# [MATERIALS PROVIDED]
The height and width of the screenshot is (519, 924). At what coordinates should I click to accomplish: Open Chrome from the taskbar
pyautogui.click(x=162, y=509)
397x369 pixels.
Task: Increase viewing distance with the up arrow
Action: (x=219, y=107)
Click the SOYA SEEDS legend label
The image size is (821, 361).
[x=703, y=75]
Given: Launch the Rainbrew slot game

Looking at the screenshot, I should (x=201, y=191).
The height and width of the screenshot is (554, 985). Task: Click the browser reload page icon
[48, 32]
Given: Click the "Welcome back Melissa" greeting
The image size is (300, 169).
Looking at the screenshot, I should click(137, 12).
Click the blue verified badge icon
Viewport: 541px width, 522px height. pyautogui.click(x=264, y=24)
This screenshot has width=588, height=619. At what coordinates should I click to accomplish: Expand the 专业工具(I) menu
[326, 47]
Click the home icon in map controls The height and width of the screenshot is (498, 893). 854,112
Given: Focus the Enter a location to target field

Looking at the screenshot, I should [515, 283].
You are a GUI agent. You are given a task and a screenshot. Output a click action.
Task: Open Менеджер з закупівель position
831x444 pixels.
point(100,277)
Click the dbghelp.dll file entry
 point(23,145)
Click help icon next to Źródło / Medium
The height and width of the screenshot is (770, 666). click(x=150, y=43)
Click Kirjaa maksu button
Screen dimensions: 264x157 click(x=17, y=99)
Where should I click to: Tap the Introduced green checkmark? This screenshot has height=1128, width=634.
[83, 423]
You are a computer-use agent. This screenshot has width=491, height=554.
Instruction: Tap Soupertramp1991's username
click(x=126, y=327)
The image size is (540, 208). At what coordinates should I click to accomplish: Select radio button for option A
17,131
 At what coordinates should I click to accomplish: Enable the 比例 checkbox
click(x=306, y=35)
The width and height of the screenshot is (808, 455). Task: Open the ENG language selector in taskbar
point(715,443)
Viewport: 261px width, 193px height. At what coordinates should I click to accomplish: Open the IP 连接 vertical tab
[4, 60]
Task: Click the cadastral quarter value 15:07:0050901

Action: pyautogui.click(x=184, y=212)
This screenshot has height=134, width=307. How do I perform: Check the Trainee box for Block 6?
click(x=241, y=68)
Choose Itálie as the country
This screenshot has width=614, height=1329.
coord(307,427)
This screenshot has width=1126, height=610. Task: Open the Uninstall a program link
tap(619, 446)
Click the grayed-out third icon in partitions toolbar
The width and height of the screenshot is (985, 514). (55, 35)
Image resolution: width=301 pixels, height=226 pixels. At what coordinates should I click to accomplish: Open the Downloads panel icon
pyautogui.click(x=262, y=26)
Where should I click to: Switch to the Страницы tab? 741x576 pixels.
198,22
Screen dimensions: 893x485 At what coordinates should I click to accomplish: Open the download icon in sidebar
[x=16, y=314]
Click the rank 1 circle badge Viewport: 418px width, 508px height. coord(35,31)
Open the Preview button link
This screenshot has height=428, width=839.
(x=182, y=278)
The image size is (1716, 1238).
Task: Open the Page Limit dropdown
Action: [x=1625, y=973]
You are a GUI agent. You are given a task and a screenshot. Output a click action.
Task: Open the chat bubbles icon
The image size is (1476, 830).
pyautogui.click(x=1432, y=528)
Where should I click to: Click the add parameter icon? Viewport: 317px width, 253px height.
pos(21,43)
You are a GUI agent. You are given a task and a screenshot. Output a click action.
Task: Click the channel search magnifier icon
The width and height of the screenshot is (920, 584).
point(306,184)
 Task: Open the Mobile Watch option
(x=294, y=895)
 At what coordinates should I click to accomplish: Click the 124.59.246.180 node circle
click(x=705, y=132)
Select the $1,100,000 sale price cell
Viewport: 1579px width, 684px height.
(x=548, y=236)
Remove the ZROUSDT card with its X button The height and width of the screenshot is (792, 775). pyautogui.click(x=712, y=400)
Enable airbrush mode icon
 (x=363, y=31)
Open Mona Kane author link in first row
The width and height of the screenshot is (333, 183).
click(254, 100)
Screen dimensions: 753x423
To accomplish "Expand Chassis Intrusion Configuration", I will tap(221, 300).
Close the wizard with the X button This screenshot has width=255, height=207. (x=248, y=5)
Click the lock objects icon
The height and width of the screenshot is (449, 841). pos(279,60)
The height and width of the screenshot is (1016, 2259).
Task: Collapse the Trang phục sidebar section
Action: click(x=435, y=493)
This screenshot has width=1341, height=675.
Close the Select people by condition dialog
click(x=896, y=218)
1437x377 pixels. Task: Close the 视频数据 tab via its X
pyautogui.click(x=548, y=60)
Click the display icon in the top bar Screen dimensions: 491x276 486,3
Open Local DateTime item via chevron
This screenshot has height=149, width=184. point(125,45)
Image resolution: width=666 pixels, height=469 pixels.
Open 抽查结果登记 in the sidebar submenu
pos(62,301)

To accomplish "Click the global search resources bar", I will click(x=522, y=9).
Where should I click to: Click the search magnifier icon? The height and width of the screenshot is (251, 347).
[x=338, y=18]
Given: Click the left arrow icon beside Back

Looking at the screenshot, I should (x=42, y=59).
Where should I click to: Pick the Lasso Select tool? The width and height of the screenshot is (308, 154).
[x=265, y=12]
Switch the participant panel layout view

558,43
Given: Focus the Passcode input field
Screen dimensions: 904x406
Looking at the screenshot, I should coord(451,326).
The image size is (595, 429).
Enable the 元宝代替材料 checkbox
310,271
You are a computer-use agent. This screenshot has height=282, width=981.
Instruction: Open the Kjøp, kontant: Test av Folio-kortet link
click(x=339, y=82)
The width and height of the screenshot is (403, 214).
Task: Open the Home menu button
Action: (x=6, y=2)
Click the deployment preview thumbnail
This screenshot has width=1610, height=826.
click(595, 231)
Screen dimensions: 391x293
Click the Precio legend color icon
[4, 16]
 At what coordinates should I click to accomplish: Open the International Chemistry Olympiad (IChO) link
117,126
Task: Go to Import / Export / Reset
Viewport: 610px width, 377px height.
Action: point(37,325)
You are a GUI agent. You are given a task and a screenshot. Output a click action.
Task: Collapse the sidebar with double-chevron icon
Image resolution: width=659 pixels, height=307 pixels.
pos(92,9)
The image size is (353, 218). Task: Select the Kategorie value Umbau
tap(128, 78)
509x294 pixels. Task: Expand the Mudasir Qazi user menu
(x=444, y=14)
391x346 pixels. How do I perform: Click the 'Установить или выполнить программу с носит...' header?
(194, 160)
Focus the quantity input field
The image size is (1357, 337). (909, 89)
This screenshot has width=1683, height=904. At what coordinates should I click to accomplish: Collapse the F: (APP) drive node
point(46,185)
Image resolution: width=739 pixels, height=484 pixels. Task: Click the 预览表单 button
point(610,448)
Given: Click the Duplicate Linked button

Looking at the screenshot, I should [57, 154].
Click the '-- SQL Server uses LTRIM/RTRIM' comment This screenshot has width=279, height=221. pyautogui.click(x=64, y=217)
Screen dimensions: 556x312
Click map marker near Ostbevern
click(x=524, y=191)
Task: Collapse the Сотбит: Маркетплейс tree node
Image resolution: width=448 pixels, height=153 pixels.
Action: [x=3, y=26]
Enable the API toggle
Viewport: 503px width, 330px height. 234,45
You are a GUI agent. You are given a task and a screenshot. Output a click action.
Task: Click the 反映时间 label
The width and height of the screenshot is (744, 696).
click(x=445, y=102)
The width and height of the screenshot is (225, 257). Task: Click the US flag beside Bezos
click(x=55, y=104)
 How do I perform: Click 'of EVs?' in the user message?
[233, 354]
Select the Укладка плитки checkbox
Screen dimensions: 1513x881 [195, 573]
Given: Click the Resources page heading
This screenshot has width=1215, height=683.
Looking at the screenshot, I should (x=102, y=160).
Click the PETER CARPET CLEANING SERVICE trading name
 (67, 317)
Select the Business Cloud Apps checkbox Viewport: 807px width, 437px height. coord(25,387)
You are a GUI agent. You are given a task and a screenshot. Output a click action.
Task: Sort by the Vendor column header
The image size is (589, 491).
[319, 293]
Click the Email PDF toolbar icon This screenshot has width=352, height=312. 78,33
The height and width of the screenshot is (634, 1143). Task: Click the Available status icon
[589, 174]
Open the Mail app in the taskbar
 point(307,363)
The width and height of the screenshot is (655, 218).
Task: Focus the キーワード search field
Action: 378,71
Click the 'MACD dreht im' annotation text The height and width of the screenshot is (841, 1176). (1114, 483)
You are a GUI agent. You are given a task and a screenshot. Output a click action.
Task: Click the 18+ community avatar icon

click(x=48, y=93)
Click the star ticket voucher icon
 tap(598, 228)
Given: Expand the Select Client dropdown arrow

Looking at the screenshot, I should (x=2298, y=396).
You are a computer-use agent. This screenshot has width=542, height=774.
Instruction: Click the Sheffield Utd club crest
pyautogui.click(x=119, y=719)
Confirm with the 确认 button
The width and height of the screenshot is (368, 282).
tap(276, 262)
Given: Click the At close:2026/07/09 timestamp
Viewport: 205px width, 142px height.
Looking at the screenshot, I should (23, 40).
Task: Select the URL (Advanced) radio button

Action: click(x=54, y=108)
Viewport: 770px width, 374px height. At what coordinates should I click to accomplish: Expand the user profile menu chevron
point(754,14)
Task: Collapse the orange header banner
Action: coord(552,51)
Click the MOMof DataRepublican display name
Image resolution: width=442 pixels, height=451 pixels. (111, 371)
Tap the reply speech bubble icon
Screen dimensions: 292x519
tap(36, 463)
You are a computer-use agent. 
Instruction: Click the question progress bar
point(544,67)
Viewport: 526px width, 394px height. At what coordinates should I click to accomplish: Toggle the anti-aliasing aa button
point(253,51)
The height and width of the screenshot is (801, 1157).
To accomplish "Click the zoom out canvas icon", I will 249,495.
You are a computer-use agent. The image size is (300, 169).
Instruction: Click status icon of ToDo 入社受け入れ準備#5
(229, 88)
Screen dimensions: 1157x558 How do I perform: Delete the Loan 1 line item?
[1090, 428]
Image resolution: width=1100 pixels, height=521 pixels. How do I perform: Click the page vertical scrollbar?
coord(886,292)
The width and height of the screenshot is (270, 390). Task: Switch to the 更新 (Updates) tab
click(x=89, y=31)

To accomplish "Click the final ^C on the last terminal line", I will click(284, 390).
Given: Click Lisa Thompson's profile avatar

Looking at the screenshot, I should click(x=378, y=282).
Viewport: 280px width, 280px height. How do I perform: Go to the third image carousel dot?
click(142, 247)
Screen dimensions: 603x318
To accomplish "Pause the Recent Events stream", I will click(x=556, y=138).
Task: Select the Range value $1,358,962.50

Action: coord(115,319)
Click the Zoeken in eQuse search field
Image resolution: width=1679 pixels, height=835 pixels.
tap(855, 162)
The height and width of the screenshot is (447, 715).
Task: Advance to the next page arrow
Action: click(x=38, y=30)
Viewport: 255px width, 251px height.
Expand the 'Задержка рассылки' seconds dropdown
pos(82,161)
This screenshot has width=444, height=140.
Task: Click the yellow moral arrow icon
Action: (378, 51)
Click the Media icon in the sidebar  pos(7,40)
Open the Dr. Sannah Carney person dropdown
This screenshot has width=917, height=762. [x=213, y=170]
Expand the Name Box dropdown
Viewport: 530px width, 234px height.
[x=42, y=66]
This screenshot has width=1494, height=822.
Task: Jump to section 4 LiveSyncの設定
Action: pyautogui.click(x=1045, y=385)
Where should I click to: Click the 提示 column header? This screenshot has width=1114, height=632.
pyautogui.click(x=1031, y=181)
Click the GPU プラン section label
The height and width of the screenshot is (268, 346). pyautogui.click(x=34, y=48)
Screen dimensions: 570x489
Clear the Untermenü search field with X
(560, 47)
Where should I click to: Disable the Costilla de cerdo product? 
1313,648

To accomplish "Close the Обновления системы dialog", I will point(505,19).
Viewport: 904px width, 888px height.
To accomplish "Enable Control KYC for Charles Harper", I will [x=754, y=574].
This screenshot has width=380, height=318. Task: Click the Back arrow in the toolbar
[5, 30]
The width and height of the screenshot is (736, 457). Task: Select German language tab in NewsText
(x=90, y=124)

# [YOUR OBJECTIVE]
Copy every line of the items above that contains the word "input". Case counts.

# [TASK OUTPUT]
Given: Focus the Passcode input field
Focus the quantity input field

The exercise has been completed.